Scientific classification
- Kingdom: Plantae
- Clade: Tracheophytes
- Clade: Angiosperms
- Clade: Monocots
- Order: Asparagales
- Family: Orchidaceae
- Subfamily: Orchidoideae
- Tribe: Diurideae
- Genus: Drakaea
- Species: D. andrewsiae
- Binomial name: Drakaea andrewsiae Hopper & A.P.Br. (2007)

= Drakaea andrewsiae =

- Genus: Drakaea
- Species: andrewsiae
- Authority: Hopper & A.P.Br. (2007)
- Conservation status: P1

Species of orchid endemic to Western Australia

Drakaea andrewsiae, commonly known as the lost hammer orchid, is a species of orchid endemic to the south–west of Western Australia. The species was first collected in 1930, has only been collected on two other occasions and photographed a few other times. It was, however, not formally described until 2007.

== Description ==
Drakaea andrewsiae is only known from photographs and a few specimens of the flower and stem. Presumably it is similar to others in the genus in having a single, ground hugging leaf and an underground tuber. The stem is 20-22 cm long and the stalk of the single flower is 10-12 mm long.

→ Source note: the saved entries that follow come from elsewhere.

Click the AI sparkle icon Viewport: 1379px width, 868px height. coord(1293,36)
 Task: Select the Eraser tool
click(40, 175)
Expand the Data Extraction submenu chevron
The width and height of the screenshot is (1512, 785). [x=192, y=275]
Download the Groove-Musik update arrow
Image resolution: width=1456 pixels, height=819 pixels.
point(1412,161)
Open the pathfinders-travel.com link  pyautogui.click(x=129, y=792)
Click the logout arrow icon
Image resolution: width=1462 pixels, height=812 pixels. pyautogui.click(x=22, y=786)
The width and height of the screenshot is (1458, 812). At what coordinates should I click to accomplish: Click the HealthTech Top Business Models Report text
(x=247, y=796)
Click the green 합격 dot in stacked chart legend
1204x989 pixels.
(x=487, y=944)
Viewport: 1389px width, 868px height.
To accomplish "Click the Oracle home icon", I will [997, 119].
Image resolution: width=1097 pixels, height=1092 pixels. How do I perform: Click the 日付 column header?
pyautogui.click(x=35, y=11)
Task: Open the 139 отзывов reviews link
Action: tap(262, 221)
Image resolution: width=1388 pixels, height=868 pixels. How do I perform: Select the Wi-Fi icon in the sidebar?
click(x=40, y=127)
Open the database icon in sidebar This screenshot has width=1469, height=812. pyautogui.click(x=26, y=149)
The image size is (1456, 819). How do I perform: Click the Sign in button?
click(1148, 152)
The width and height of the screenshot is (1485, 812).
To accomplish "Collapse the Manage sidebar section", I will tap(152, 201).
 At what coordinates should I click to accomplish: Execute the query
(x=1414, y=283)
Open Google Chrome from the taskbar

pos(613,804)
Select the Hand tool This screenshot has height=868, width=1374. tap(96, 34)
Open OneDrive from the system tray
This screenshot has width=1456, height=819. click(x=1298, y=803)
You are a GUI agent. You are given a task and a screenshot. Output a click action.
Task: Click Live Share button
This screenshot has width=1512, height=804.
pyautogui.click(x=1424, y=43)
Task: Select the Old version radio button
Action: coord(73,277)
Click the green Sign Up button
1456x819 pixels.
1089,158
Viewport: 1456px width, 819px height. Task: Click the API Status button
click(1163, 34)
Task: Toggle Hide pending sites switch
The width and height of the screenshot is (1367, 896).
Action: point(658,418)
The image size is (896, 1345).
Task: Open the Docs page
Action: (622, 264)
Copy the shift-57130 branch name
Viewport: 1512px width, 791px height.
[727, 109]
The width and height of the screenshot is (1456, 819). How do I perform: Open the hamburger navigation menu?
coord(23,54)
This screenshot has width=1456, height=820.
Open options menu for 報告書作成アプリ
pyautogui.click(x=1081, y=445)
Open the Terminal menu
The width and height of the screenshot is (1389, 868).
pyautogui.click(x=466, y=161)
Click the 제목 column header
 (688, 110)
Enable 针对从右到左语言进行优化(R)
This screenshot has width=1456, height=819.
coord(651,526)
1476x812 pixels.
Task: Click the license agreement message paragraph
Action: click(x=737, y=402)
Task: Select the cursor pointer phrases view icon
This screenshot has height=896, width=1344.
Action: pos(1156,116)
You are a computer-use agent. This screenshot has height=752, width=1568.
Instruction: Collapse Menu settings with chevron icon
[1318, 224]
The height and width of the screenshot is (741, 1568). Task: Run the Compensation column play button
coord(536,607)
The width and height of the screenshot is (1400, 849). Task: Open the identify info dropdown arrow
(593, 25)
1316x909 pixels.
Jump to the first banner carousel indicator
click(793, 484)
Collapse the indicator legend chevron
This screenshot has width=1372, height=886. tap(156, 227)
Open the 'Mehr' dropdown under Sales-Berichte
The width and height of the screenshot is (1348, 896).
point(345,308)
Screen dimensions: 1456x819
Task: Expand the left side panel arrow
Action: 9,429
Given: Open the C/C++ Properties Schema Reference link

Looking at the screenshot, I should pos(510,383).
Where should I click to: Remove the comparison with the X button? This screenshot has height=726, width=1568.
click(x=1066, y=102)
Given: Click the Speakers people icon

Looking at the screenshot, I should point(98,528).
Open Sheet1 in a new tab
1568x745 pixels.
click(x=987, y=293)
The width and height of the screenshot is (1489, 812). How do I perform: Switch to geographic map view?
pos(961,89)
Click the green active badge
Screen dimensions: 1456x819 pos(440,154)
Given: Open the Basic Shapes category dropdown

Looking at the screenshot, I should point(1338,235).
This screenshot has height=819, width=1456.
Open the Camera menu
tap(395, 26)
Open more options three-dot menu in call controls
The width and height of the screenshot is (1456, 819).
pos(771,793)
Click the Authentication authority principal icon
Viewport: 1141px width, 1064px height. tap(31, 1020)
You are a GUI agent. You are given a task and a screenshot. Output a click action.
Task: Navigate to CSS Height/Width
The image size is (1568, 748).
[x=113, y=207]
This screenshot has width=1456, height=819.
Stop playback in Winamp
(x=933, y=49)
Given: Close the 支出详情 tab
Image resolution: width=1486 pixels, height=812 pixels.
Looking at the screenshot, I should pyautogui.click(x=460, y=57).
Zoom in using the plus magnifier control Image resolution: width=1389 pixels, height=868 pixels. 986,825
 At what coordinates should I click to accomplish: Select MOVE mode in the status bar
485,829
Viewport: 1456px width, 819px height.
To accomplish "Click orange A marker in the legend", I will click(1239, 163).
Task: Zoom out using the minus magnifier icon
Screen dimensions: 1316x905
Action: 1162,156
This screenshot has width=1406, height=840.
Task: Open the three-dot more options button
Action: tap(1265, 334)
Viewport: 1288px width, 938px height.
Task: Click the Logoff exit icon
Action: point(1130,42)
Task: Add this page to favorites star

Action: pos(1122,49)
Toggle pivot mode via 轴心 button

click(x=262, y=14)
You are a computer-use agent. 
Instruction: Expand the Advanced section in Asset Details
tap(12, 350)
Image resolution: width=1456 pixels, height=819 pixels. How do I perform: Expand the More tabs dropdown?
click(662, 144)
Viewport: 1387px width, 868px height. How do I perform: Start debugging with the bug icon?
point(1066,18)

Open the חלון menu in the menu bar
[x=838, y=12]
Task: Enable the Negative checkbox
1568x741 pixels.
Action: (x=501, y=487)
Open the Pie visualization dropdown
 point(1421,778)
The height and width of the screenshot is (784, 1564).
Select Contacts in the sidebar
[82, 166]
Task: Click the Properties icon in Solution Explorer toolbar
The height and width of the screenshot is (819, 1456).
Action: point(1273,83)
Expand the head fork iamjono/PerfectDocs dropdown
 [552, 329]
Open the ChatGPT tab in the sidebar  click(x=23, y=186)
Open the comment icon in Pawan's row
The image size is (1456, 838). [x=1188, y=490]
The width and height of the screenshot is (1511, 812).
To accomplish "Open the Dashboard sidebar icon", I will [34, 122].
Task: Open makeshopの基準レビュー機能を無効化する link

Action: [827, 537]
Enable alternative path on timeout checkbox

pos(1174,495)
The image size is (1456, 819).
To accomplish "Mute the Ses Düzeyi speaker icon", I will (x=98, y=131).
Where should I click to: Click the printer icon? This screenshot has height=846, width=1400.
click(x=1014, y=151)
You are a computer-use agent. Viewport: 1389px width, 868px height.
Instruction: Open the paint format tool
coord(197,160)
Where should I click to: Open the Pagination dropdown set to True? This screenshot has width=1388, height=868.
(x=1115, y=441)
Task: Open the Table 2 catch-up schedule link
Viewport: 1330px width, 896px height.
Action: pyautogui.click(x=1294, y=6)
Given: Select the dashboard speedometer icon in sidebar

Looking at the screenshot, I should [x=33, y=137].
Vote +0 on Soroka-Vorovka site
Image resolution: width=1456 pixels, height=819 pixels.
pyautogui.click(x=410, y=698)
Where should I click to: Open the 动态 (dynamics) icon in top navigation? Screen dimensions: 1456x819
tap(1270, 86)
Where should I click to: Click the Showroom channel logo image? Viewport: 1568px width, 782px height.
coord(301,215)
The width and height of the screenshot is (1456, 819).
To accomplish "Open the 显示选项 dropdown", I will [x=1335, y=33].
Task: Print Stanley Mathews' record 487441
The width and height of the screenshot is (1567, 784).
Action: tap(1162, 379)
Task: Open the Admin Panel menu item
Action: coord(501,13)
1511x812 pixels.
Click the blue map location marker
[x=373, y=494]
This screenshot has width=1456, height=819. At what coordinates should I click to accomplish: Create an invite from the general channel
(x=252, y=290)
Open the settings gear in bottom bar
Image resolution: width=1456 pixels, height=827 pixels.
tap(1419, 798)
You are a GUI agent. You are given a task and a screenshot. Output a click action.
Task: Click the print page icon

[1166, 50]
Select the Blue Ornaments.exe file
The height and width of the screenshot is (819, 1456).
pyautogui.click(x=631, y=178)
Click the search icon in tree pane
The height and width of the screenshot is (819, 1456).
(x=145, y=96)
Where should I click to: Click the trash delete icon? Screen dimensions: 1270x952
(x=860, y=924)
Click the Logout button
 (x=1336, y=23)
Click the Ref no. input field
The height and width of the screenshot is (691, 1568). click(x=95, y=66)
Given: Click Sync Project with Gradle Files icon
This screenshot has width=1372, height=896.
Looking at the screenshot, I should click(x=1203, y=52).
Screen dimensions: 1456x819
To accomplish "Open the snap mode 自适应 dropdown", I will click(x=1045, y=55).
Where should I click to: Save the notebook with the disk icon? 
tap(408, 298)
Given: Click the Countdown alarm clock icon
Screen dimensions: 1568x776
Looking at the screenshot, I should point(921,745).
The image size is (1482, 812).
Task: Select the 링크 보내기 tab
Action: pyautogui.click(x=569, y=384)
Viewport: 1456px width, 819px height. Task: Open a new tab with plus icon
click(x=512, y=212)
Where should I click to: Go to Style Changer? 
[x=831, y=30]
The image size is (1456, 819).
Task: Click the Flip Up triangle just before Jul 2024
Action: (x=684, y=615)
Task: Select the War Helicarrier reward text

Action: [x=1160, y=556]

Its flower is also similar to those of other hammer orchids in that the labellum resembles a flightless female thynnid wasp however it can be distinguished by having a spine on the column, a labellum with an erect tip on the end of the "tail", and a "body" that is spotted and densely covered with hair.
The sepal at the back of the flower is 10-11 mm long and the two at the sides are 9-11 mm. The petals are also 9-11 mm long. The insect-like labellum has a head about one-quarter as long as the body and its stalk. Collections were made and photographs taken in September or the first week of October, reflecting the most likely flowering period.

== Taxonomy and naming ==
The first collection of Drakaea andrewsiae was made on 7 September 1930 by Mrs. P. Andrews near Gnowangerup. That specimen was forwarded to Richard Sanders Rogers in Adelaide but not formally described at that time. Two other collections were made in the Gnowangerup and Tunney districts and photographs were taken in the Porongurups and Stirling Range. The first formal description was made by Stephen Hopper and Andrew Brown in 2007 using the Adelaide specimen as the type. Their description was published in Australian Systematic Botany. The specific epithet (andrewsiae) honours the type collector, "Mrs. Andrews".

== Distribution and habitat ==
The lost hammer orchid is only known from areas between Gnowangerup and Tunney. It presumably grows in sandy soil, as do all the other Drakaea, and from evidence in photographs, possibly near granite rocks.

== Conservation ==
Drakaea andrewsiae is classified as "Priority One" by the Government of Western Australia Department of Parks and Wildlife, meaning that it is known from only one or a few locations, which are potentially at risk.